As of May, all markets except NoVa have recovered
As of May, all markets except NoVa have recovered
Robyn Sidersky// June 21, 2023//
Hotel revenues in the commonwealth this year were 12.9% higher from January through May, compared with pre-pandemic business during the same period in 2019, according to data released Tuesday by STR Inc., a division of CoStar Group Inc. that provides market data on the U.S. hospitality industry.
Hotel rooms sold were about the same compared with the same period in 2019. The average daily rate (ADR) for hotel rooms was $125, a 12.8% increase from 2019. Revenue per available room (RevPAR) stood at $75, up 11.4% from the same period in 2019.
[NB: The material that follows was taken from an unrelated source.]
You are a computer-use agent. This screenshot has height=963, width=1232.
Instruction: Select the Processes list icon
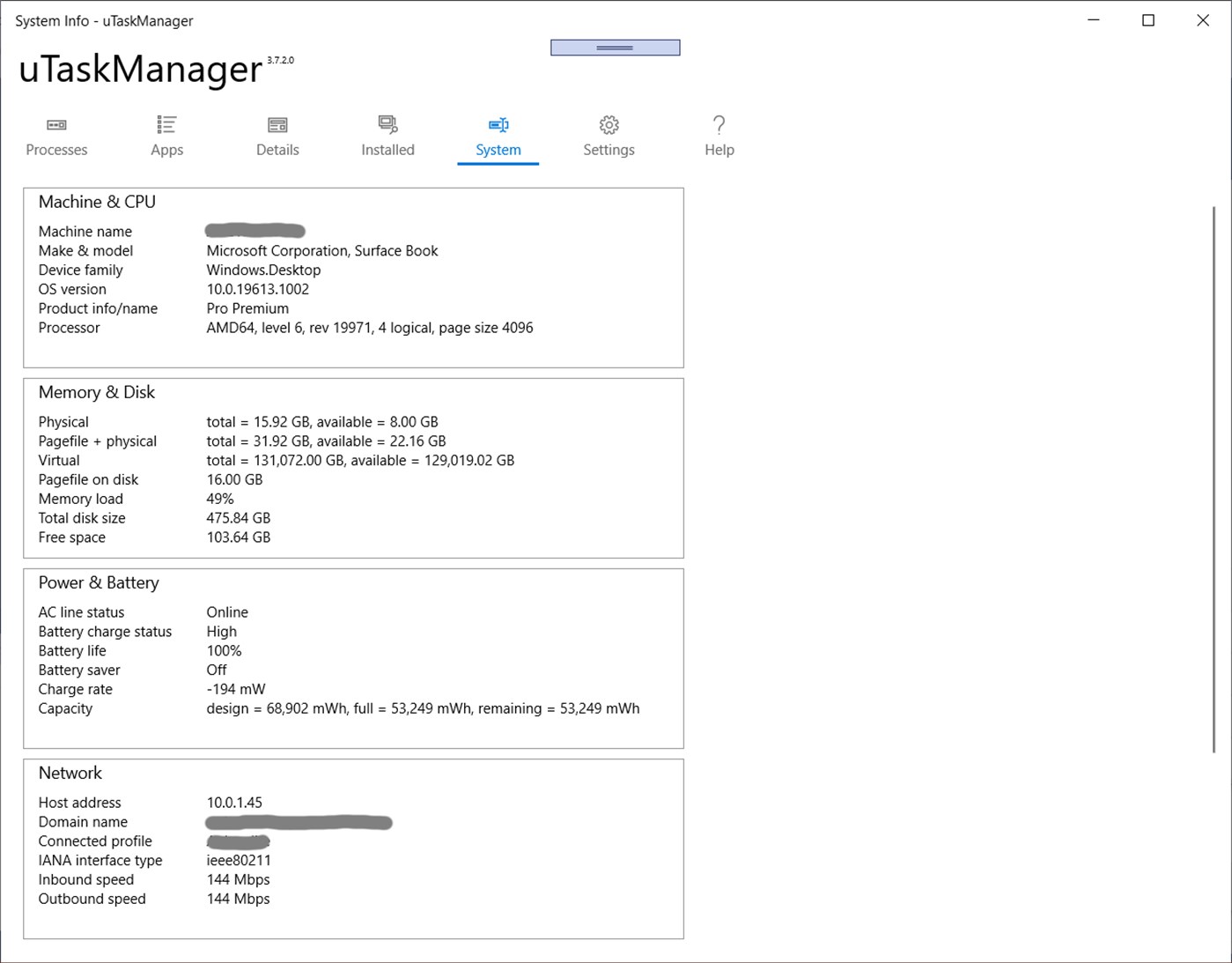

Revenues are up because prices are higher compared with 2019 in part due to inflation and labor costs, versus greater occupancy rates, Vinod Agarwal, deputy director of Old Dominion University’s Dragas Center for Economic Analysis and Policy told Virginia Business.
Also, as the pandemic lessened, there has been pent-up demand from leisure travelers, Agarwal said. Driven largely by tourism, hotel revenues in Hampton Roads led the state, rising 27.4% higher than 2019. The region has “more than fully recovered from the pandemic,” according to a news release from the Dragas Center.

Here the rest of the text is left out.